Yo! Sorry for not writing in a while, I've been re-adjusting to living in Finland. Though, there's not that much to adjust myself into, which makes it stupid that after a month I'm still generally confused about everything. Well. Almost everything in my life has changed, so I don't blame myself for being 'inefficient in adjusting into change in life situation'. Over these past couple of years I've gained some experience in this and I know that your new life in a new place doesn't always start overnight without efforts. You need to find your style of life and everything around that. But enough of wrist slitting here.

I like being back here. As I said, much has changed in my life, but the most important has remained - my friends are still here.

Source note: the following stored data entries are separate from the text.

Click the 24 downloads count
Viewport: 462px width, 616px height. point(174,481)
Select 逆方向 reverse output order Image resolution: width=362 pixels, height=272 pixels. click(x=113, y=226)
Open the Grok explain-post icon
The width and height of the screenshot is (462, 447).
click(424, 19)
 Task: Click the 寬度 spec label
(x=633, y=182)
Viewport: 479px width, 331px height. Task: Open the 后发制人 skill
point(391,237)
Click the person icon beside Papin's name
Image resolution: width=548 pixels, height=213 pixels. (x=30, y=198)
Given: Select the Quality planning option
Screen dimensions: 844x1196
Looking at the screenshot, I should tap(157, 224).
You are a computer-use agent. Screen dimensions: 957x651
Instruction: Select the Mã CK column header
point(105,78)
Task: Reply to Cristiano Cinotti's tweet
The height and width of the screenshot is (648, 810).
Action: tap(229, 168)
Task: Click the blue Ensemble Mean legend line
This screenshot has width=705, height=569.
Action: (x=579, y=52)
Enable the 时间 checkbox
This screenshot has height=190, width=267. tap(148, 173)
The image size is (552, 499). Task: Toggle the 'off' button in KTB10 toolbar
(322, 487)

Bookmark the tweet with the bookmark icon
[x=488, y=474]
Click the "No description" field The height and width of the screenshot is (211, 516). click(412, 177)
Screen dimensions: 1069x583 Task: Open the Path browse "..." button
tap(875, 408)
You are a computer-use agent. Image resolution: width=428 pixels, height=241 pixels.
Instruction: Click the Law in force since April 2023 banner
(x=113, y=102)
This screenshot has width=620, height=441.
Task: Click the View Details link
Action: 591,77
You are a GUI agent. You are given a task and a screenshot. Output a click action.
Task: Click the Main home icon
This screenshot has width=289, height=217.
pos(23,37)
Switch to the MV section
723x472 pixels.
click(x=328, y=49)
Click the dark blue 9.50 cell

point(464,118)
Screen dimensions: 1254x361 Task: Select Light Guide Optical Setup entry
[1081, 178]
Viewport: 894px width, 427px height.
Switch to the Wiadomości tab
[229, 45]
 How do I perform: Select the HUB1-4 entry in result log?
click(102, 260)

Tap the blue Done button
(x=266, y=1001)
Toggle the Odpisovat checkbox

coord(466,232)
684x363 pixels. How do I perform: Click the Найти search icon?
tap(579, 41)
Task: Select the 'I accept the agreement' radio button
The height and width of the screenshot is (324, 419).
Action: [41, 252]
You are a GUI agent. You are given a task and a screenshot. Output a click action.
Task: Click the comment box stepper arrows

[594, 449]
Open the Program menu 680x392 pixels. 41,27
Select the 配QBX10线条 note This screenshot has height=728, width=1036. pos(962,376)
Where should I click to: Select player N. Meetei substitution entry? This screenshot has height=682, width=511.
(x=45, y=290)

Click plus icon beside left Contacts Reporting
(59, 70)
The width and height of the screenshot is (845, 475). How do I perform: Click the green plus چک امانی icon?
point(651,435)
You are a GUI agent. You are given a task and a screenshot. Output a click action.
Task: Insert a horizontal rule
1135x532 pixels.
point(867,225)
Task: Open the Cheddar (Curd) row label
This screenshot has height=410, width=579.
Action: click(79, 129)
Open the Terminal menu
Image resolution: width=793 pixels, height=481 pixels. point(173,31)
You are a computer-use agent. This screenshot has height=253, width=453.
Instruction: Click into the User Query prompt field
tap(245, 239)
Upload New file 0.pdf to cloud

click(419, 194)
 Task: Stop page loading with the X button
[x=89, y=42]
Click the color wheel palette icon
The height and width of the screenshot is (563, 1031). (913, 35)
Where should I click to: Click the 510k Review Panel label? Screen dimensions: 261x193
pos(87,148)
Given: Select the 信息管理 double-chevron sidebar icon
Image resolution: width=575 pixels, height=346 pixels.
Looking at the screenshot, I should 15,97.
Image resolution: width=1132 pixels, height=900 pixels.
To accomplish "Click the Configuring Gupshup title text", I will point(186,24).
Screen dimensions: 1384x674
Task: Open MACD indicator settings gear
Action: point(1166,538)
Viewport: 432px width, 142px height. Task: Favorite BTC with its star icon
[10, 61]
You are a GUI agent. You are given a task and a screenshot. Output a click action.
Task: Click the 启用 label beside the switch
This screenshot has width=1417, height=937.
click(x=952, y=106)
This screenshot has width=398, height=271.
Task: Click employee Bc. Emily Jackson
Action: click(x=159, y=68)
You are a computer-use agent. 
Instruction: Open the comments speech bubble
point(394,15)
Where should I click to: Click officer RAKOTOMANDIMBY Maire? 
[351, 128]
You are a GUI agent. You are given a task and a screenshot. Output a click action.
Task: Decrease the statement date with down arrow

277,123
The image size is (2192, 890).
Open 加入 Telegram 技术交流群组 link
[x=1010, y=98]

And it's good to be back Helsinki. As many of my fellow town dwellers do, I love Helsinki. This is a city with strong identity and nice atmosphere, and one of the things that make this place really cool is the fact that, I'd dare to say, most of the people really like to live here. It's not a place which people dreamed getting out of. It feels like home here.

Here are some pics from Suomenlinna. It's an island part of Helsinki.

Gunmen.

Boat.

Sunset. Tiny Helsinki in the background.

15 September 2010

Estonia

Where am I from? I'm from Estonia. My parents are Estonian, their parents and grand parents, and so on, were Estonian. So, so was I born Estonian in the year 1987. I lived my first years in Tallinn. However, after the collapse of the Soviet Union a job opportunity in Finland opened up for my father. My parents decided to move to Finland. And we moved into a town on the west coast, called Rauma, the third oldest city in Finland founded in 1442. There I grew up, surrounded by culture and history.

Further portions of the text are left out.